Absence records (holiday and illness), login times, email/web traffic, performance reviews... this data can support decision making in HR.
© CIPD

As we’ve seen, you won’t go far these days without someone collecting your data. So, if we can use customer data to help us decide what products we might offer them, we can also use the data in our organisations to help us with our HR decisions.

Having data also helps us understand the challenges we are trying to solve, and just as importantly helps us show people in our organisations that we understand these challenges in detail. This leads to evidence-based decisions and by being able to show data from before and after our work we can also reveal the impact we are having in HR.

Let’s have a closer look at the type of HR data that can exist

HR data can be both quantitative and qualitative. This isn’t as complicated as it may sound!

Quantitative data will be numbers and so is measurable. For example, the number of people who leave your organisation in one month.

Qualitative data can’t be measured and is the ‘why’ behind the numbers. For example, the reasons given for why those people leave.

In order to make sure that HR has a good overview of the whole organisation it is important that HR data is looked at with other types of data in your organisation. This could include customer satisfaction data from the sales team, which when looked at with HR data about employee engagement might show you that teams which score their manager highly also have the highest customer satisfaction.

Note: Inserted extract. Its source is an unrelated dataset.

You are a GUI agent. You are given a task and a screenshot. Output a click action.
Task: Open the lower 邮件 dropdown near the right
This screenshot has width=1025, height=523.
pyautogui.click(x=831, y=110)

Imagine if you could also show from your HR data that the successful manager had the most training. How might you then use that data in decision making to help the business? Could it be suggested that training managers better might lead to more engaged teams which then have higher customer satisfaction too?
This kind of HR analytics can be applied to decisions in all HR work.
For example:  
Improving employee morale Instead of having the costs of losing employees, organisations can help prevent them leaving by measuring their happiness and well-being and working to improve them both.
Driving business performance Workers with strong leadership skills can be found through analytics, leading to better recruitment of job applicants or promotion of existing staff to the right positions.
Improving retention (people staying within the organisation) Understanding why people leave means that HR can make suggestions of what to do to help keep them.

Predictive analytics

Most organisations are only beginning to work with HR analytics, but some are going further than simply showing how things have worked in the past, and they are now trying to use data to predict future events. This is known as predictive analytics.